Habilitar jovens de 16 anos para dirigir parece apenas uma forma de incluir nas estatísticas fatais mais uma faixa etária
E depois de ser informado desde criança sobre o trânsito, como funciona, como devem portar-se pedestres e demais participantes, o jovem poderá, se quiser, obter uma habilitação pra conduzir um veículo com motor. Mas, de novo, não deveria só passar por um exame burocrático, que nem sempre avalia adequadamente as habilidades ou a capacidade de entender os riscos, mas enfrentar uma espécie de vestibular, com nível de dificuldade condizente com a letalidade da arma que ele ou ela irá pilotar.

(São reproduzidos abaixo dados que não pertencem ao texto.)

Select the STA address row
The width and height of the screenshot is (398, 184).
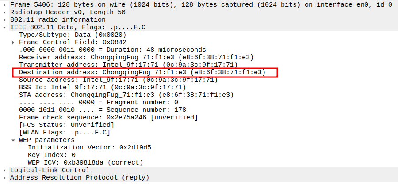[126, 95]
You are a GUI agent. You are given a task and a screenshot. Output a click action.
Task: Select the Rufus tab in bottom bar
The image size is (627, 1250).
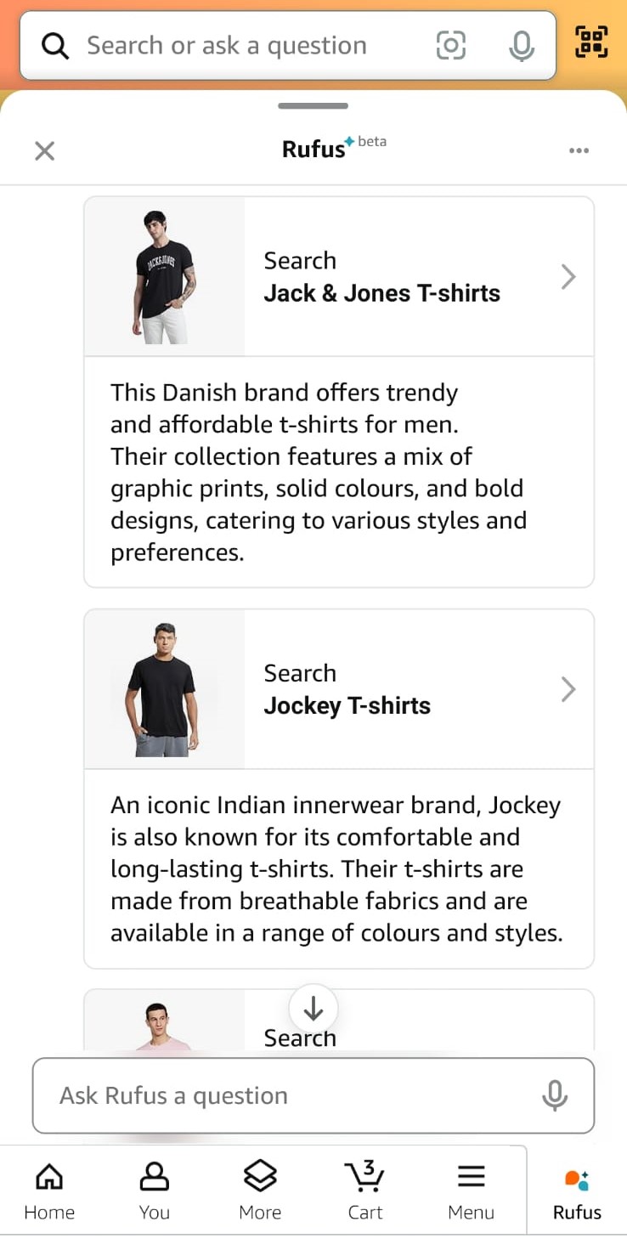[x=577, y=1190]
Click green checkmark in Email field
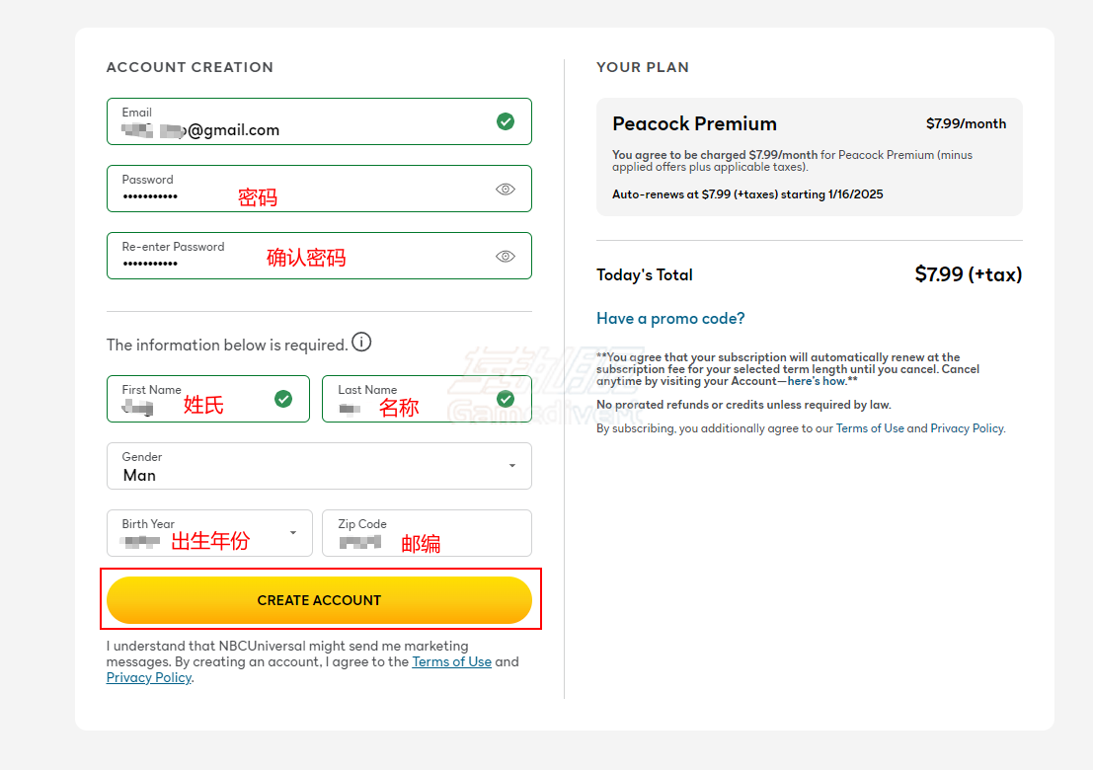This screenshot has height=770, width=1093. [x=506, y=121]

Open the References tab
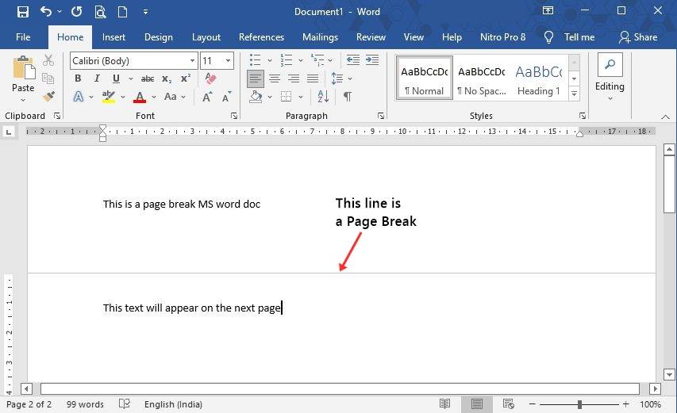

Não somos um dos países em que mais se mata e morre no trânsito por acaso. O Brasil está na quarta posição entre os países com mais mortes em acidentes de trânsito no mundo, de acordo com estudo de 2019 da Organização Mundial da Saúde (OMS), ficando atrás apenas da China, Índia e Nigéria.
A falta de educação para o trânsito nas escolas, a falta de policiamento correto e punição justa dos infratores, o descaso com que tratamos a vida em sociedade, tudo contribui para essa tragédia.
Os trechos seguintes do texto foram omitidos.